A Word to Our Readers: It's Not About You (It's About Me, Remember?)

In lieu of advice this morning, I’d like to tackle another issue that has cropped up no less than a dozen times in the past few weeks: readers wrongly assuming I am writing about them or trying to guess the identity of those who write me letters.  Here is an example of an email I received from someone last week in response to my post about post-layoff depression (Layoff)

“I have to know if it was my wife who wrote you that email.  She knows I read your blog and I think she’s worried about me since I lost my job.  The details fit too.  Please let me know.  It really pisses me off if it was her.  Signed, REDACTED”

Dear REDACTED: No, it wasn’t your wife.  This, like all my other letters seeking advice, was a bona fide organic and free range call for help.  I actually spoke with this guy briefly on the phone to send him a job lead, so unless your wife has a disturbingly low voice like mine, you can rest assured that she isn’t spending her time on the computer impersonating you in an effort to get you motivated.

I don’t want to call you self-absorbed because I don’t believe in kicking a man when he’s down unless he’s been mean to me.  However, you may have heard of this little thing called the economic crisis, which started in 2008 and although much improved still is fucking up our society on a daily basis.  You aren’t the only one who is looking for work, bub.  And why would it piss you off if your wife was worried about you?  Have you considered you may have lost your job because you are surly?

Now go out there and find some work before I say something mean.

Here’s another one:

“I know who wrote the dishwasher letter!  That was you describing Patrick and Tom!”

This one came from my very own brother, who clearly doesn’t believe that I do NOT make up letters to fill space in this blog.   In addition, his assumption was way off base.  With Patrick, I knew better than to ever take from him the pure joy he experienced while loading a dishwasher, so I let him claim that as his territory.  Regarding Tom, I’m not even sure he knows we have a dishwasher or where it is, much less gives a damn how I load it.  I’m the House Bitch, remember?

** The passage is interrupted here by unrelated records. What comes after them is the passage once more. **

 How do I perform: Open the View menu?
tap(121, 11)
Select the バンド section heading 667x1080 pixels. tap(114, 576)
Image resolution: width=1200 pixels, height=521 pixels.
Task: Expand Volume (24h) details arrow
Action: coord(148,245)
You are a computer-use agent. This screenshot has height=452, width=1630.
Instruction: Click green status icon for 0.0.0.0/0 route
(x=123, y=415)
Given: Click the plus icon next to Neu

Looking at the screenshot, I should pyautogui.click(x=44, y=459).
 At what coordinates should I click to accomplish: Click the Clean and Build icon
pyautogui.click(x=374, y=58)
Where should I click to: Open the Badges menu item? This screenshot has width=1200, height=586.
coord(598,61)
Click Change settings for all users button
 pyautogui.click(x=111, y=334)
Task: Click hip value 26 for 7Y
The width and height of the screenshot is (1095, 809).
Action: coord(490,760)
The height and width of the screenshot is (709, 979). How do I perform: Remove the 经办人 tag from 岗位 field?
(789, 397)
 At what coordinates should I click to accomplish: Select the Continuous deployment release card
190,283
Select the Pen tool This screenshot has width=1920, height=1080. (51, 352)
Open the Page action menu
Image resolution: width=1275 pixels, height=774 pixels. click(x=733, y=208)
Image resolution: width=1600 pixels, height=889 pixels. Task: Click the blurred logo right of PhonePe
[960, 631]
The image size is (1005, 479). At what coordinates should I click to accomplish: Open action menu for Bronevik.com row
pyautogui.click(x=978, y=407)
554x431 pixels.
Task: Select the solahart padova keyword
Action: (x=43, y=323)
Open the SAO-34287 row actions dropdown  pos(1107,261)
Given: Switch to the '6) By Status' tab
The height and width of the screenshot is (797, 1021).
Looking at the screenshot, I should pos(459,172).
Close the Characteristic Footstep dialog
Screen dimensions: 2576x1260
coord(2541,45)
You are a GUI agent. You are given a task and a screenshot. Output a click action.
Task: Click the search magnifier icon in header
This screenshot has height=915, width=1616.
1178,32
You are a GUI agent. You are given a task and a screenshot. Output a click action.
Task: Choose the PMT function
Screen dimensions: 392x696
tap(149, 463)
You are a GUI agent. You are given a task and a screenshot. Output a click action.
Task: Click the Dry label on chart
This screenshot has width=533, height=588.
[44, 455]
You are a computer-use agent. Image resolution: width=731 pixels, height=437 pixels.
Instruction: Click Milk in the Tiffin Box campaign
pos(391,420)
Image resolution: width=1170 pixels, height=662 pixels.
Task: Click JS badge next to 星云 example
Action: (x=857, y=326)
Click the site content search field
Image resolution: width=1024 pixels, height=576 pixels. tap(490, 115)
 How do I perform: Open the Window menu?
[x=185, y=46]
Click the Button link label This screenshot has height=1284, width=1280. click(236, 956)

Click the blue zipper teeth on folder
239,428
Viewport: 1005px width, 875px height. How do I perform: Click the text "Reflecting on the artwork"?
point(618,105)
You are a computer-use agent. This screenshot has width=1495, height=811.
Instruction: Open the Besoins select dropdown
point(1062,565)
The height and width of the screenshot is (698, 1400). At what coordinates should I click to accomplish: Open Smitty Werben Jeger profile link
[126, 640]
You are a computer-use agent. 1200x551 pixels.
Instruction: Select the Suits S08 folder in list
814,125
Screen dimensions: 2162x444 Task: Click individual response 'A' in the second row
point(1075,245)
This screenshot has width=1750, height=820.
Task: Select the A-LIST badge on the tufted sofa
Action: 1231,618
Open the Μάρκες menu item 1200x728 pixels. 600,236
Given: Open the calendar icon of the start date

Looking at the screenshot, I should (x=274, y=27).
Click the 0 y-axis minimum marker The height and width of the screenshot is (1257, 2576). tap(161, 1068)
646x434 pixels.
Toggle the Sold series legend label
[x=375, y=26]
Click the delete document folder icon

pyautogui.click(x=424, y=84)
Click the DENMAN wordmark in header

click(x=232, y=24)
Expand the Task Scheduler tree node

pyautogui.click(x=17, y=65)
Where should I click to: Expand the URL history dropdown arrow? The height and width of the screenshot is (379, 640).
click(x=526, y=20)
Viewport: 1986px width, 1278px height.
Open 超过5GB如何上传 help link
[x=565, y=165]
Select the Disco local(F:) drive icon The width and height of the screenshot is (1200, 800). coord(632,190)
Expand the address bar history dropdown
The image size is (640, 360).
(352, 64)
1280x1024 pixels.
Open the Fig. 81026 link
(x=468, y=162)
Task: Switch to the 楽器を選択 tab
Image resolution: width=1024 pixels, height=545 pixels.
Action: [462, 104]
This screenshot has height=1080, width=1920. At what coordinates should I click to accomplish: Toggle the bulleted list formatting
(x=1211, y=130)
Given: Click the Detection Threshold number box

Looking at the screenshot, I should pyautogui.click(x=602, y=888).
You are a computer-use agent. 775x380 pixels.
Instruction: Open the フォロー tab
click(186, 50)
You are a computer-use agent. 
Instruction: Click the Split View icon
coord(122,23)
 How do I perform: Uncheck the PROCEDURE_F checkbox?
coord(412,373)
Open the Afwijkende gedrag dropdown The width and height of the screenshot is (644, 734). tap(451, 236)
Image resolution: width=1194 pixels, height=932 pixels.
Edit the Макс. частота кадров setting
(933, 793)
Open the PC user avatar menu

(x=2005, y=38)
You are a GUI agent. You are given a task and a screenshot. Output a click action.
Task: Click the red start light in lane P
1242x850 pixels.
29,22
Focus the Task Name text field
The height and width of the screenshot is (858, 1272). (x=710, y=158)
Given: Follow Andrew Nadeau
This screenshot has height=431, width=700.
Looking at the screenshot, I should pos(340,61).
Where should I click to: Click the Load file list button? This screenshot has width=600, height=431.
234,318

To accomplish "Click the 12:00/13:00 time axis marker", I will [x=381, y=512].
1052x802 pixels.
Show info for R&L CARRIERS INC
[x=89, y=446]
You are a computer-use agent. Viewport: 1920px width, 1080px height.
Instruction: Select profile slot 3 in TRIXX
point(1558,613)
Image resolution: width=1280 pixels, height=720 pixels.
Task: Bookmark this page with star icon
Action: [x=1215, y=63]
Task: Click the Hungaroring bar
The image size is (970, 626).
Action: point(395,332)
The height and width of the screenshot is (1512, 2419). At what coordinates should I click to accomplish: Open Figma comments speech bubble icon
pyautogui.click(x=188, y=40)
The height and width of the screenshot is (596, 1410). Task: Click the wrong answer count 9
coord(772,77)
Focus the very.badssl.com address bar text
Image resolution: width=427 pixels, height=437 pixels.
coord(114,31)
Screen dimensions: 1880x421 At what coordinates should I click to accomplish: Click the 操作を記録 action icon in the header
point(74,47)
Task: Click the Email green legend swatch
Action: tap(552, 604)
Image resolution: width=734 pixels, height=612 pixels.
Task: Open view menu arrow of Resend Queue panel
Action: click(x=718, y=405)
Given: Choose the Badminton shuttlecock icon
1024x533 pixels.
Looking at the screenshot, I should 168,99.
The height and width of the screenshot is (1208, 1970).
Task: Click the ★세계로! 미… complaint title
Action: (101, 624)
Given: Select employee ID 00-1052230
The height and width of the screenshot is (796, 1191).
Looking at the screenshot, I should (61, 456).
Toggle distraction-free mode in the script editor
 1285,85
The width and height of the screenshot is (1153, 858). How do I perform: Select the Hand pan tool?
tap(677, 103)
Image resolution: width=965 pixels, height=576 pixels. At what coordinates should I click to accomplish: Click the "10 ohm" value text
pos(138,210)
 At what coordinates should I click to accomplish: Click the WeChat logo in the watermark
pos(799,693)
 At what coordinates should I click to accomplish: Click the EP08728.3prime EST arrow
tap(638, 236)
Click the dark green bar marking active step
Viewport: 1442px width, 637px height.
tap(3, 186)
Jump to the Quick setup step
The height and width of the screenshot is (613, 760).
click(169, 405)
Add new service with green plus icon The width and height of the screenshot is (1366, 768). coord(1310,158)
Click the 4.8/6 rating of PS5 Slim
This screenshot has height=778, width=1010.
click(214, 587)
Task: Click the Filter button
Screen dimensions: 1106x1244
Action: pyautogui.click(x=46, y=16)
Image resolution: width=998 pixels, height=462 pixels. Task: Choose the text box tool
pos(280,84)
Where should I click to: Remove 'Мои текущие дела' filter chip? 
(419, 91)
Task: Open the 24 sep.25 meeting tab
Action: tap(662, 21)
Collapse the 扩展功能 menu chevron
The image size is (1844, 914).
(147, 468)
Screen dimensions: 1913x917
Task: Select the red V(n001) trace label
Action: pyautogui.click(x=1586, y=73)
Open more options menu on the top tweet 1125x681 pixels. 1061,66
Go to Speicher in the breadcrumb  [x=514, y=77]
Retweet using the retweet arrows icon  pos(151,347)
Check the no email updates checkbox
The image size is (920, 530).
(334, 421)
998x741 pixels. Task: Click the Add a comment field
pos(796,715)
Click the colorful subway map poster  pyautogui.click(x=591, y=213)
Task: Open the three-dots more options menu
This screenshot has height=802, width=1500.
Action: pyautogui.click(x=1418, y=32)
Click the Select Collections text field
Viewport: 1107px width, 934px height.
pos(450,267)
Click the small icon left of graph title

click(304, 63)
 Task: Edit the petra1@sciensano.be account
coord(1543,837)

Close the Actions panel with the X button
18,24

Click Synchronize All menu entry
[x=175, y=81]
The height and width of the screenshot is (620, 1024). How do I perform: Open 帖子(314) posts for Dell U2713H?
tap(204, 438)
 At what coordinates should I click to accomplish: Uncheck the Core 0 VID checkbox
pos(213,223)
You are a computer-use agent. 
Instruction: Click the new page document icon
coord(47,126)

Most disturbing, however, have been the five emails I received since yesterday asking me if Lovelorn from Spokane is “fill in the blank here.”  Apparently, lots of you have friends who are in a relationship with someone like OJ.  In addition, some of you don’t quite understand the advice blogger/advice seeker code of confidentiality.  It’s like the attorney client privilege, except I don’t charge money to keep secrets.

In other words, it’s none of your damn business.  And specifically from those who guessed she actually lives in LA, Portland, Miami or Seattle: you are wrong.  She does not live in Spokane, but that’s all I’m going to say to get you people off my back.

I’m sorry for the sucky blog today but yesterday was tough.  Tough to write, tough to deal with the aftermath, and I need a little break.  I’ll be back tomorrow with some good shit, I promise.

Lovelorn

This Post Has 2 Comments

  1. The Hedgehog

    It’s a good thing you’re protecting the anonymity of your peeps. Doing so encourages others to seek your advice without fear of being outed as a pathological perfect penis puckerer or a celebrated Spokanese psychotic Sybil. It also allows commenters to express themselves freely – knowing there’s a safe haven for colorful, creative commenters who care to share their comments and whose views may use alliteration and/or rhyme.

    No more rhymes now, I mean it!

  2. Ali Whiting

    Oh yeah-tell the overstepping nosy rosie’s to back up!! And take care of you.